Output the entries below without any changes, from the line with "Image resolution: width=1280, height=1843." up to and including the line with "1-800-830-2268 (510, 1500)".

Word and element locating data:
----------

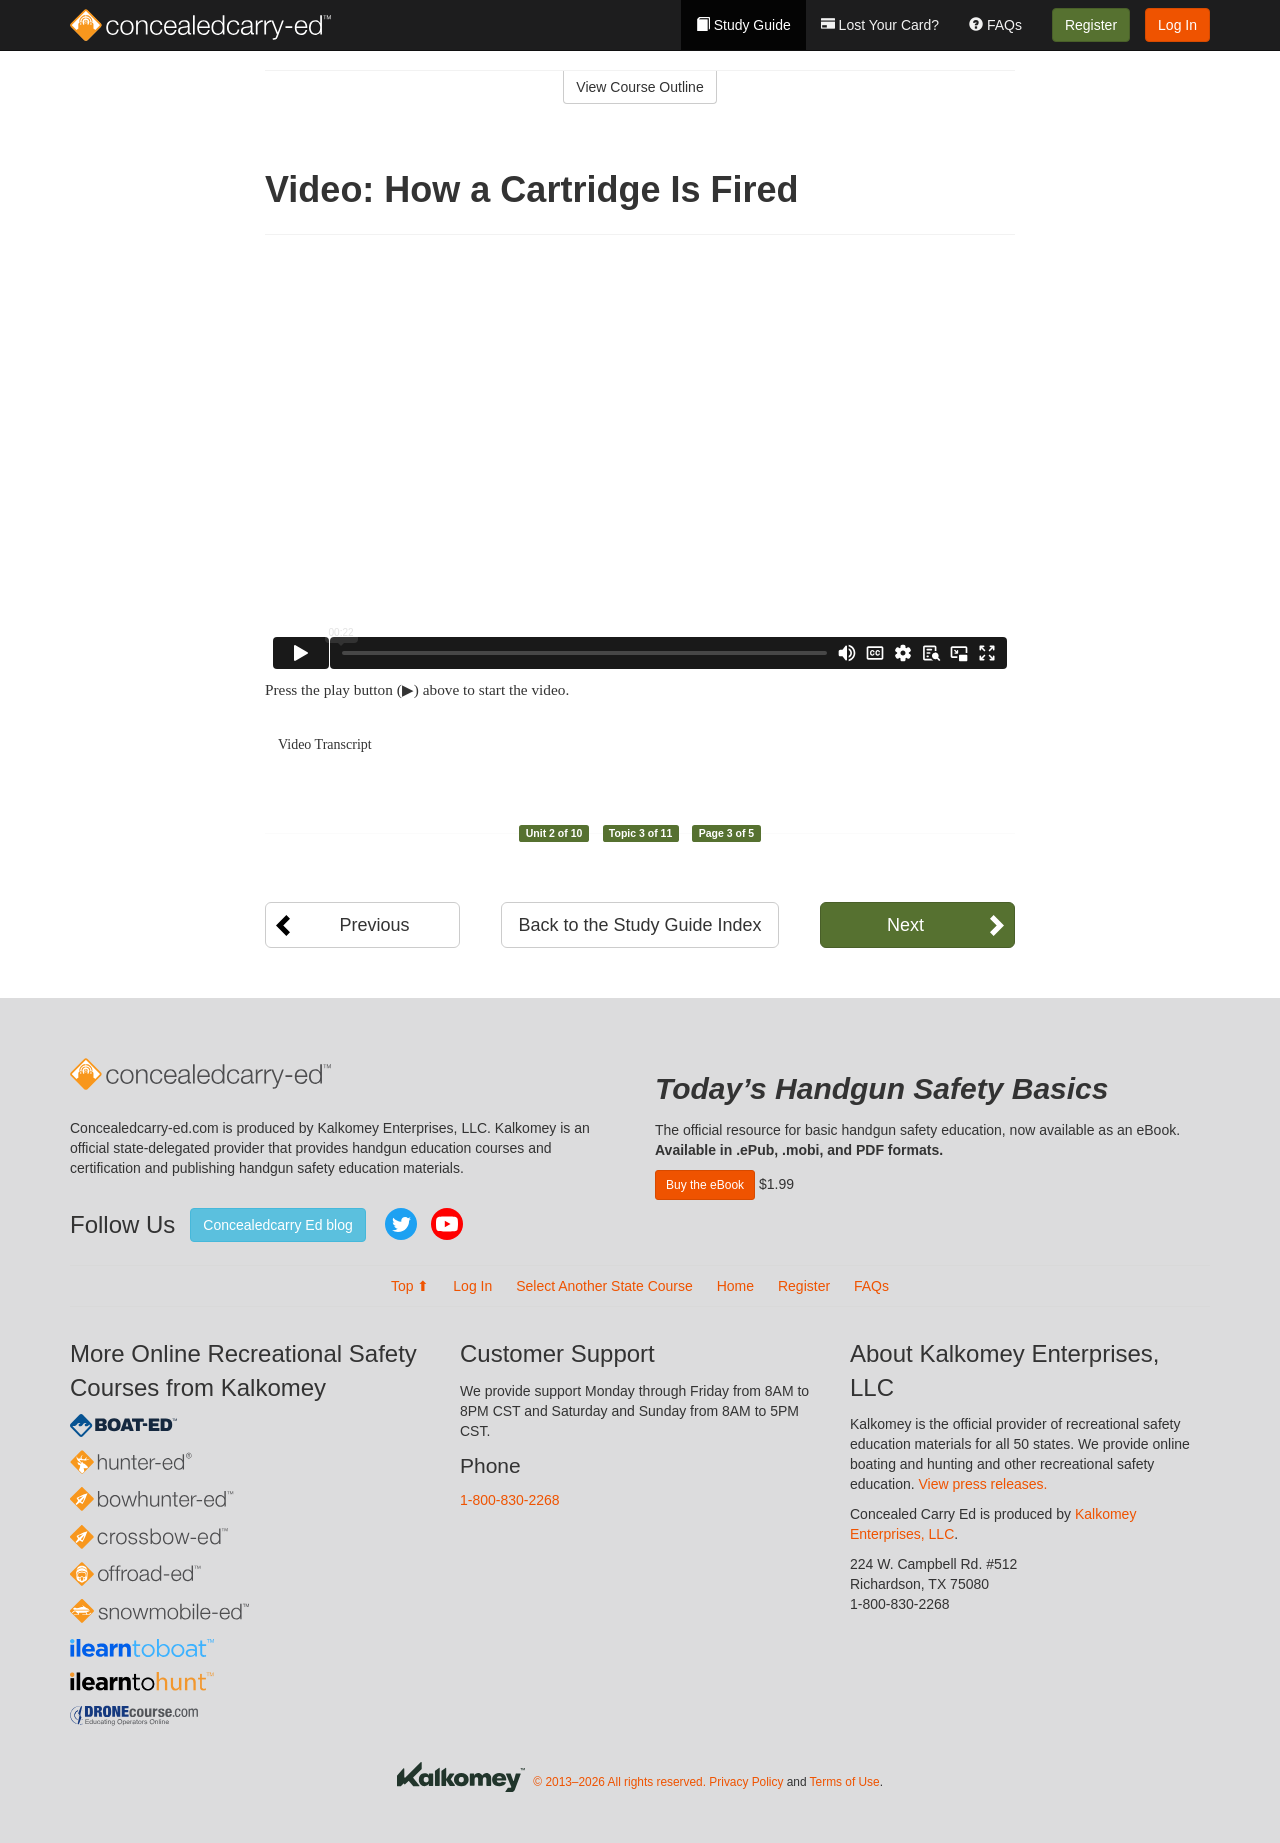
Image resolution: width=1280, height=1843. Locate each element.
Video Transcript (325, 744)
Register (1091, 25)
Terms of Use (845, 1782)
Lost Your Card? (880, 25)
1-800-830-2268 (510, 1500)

----------

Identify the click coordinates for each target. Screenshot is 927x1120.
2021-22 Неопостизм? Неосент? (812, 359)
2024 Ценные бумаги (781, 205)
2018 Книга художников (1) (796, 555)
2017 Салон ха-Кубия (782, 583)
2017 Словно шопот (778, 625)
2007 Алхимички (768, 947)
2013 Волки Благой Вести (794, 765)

----------

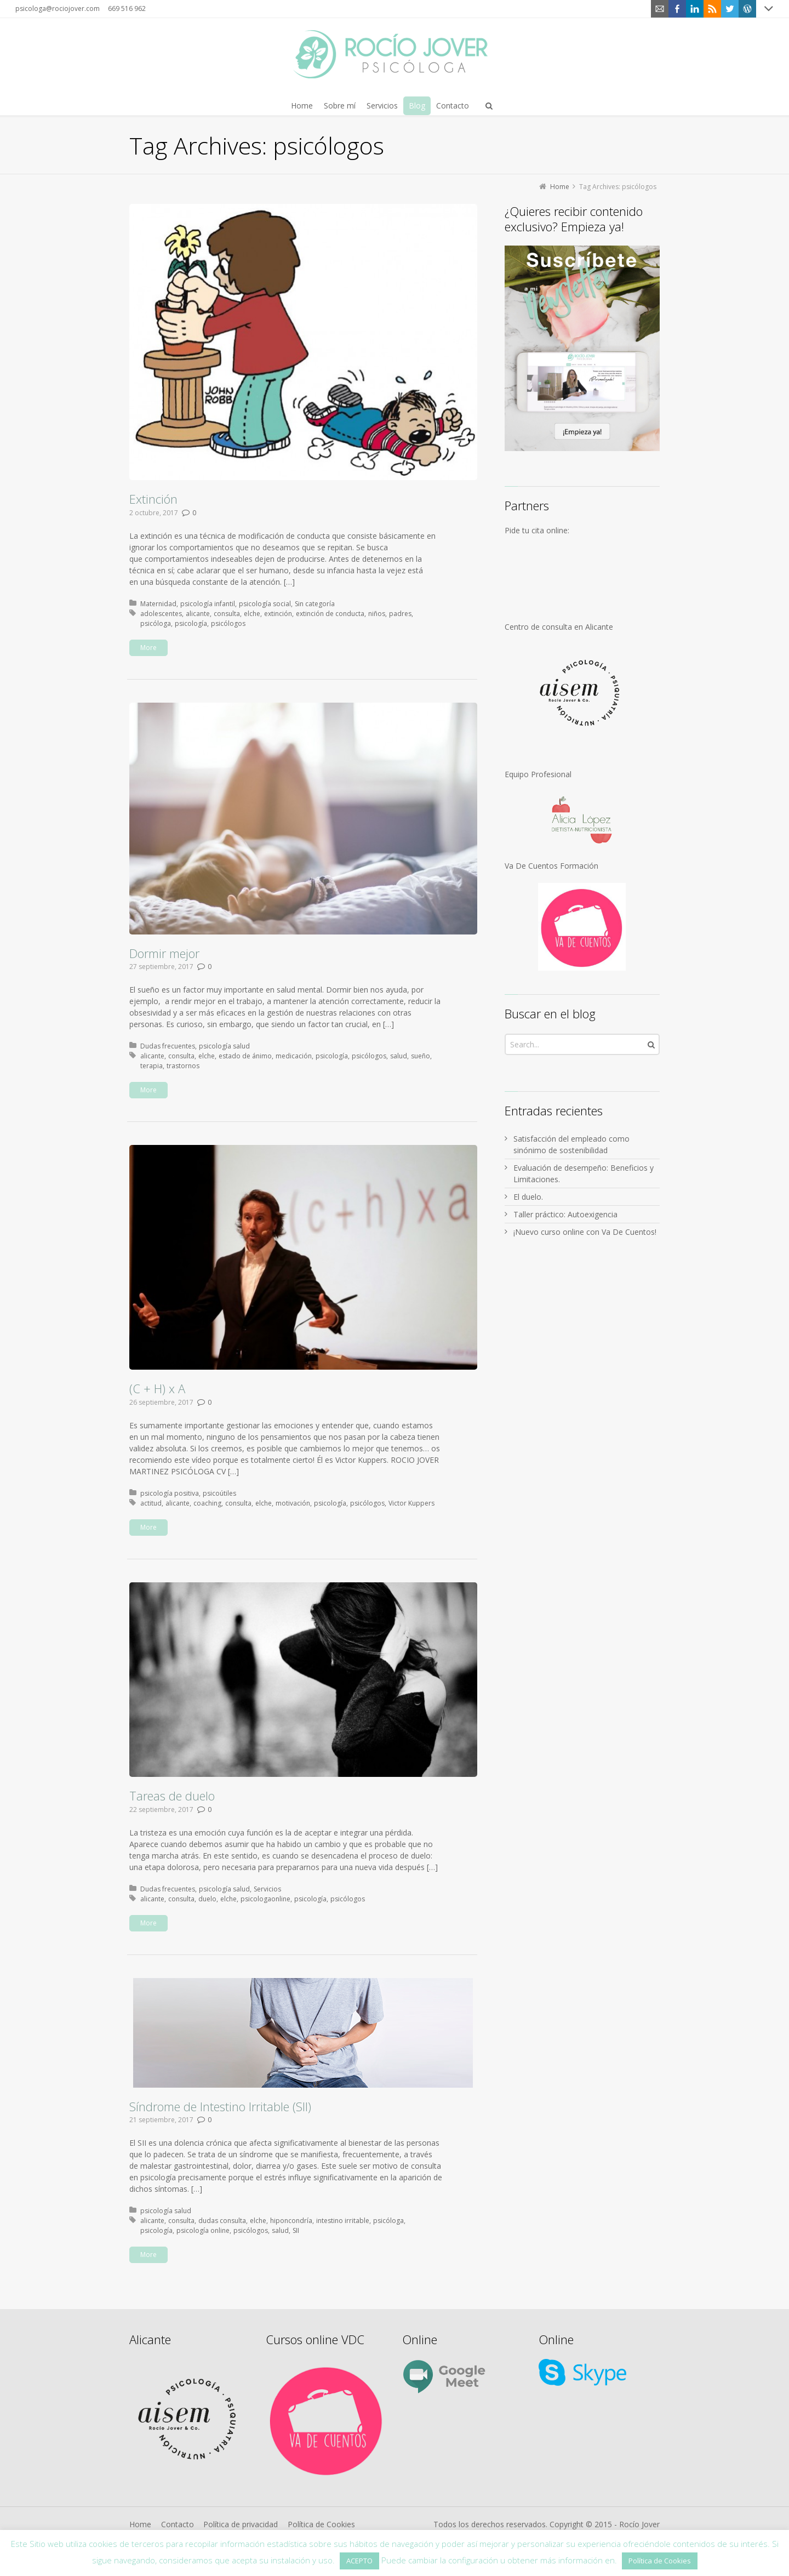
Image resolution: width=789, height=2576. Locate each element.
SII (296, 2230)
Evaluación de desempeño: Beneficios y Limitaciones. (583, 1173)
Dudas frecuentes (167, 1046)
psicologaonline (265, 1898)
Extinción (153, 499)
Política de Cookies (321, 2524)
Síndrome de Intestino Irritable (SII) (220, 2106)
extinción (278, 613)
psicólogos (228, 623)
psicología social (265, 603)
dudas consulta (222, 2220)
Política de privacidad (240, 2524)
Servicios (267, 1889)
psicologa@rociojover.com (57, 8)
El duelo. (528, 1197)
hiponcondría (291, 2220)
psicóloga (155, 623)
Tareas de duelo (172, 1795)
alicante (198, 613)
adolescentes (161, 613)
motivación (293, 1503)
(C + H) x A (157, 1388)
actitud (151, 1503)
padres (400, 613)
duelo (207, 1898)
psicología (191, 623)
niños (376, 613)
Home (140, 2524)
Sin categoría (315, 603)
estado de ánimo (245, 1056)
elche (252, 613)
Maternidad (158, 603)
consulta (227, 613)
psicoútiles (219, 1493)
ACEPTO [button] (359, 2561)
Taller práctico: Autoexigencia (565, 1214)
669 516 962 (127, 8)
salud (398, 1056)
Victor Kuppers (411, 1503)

----------

Completed task:
Image resolution: width=1280, height=1843. Locate each element.
Video Transcript (325, 744)
Register (1091, 25)
Terms of Use (845, 1782)
Lost Your Card? (880, 25)
1-800-830-2268 (510, 1500)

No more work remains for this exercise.